How radiation damages tissue

One usually associates radiation with nuclear physics. However, the mechanism for the damage to tissue is usually more atomic in nature, even though the source of the radiation may be a nuclear process. Radiation refers to energetic particles that deposit their energy, often harmful, into tissue. The particles can be either:

  • protons

  • neutrons

  • electrons (beta)

  • 4He (alpha) or other nuclei

  • photons (gamma)

To do significant damage, the particles must have energies in the keV or MeV range. The source of such radiation is usually either nuclear (e.g. radioactive material) or cosmic rays. When charged particles travel through tissue they damage tissue by stripping electrons from atoms and molecules, thus destroying their ability to function. Photons also interact principally with electrons, since electrons are much more easily removed from atoms than are nucleons. Neutrons always react first with a nucleus, but even with neutrons, most of the damage is caused by removing electrons from the protons released from the first nuclear interaction of the neutron.

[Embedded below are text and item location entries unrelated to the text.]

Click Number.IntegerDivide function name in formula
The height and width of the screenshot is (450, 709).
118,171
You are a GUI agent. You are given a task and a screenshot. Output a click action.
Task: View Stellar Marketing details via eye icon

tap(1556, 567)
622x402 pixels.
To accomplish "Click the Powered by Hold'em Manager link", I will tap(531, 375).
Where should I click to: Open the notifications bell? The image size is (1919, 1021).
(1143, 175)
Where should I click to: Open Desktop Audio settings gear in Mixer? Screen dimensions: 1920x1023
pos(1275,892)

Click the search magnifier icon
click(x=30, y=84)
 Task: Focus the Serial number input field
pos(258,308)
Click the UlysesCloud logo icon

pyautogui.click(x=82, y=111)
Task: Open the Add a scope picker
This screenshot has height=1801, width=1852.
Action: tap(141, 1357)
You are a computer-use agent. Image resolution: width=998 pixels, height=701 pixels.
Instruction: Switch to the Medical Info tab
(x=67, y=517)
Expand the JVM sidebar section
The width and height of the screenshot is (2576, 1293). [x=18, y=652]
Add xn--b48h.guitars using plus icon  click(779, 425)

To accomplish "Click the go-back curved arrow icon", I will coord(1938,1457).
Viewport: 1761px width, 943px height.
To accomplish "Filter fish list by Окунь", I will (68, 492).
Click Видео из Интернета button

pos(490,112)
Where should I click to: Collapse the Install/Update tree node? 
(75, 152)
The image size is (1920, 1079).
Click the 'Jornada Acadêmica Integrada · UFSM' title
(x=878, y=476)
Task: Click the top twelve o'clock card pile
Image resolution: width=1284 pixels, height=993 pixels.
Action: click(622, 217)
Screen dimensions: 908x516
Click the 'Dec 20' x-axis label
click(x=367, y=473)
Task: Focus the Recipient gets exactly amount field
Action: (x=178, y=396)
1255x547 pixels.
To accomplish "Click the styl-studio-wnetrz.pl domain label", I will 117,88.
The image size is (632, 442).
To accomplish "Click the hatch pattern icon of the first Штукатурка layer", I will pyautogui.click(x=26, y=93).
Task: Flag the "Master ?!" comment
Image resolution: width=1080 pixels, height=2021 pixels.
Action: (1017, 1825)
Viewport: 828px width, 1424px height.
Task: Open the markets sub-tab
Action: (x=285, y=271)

The surface of the earth is in a constant bath of cosmic rays which leave ionization trails through all living organisms. However, biological tissue is remarkably adapt at repairing the damage. Radiation is most harmful when many molecules are destroyed in a neighborhood by concentrated radiation. Thus the damage of radiation is not linear with the amount of radiation received. This makes measurement of the harm of radiation difficult. If a worker at a power plant recieves an amount of radiation equal to one-year's-worth of cosmic rays, the health effects are much more serious if the exposure was over a short time span, and more serious again if limited to a small fraction of the body.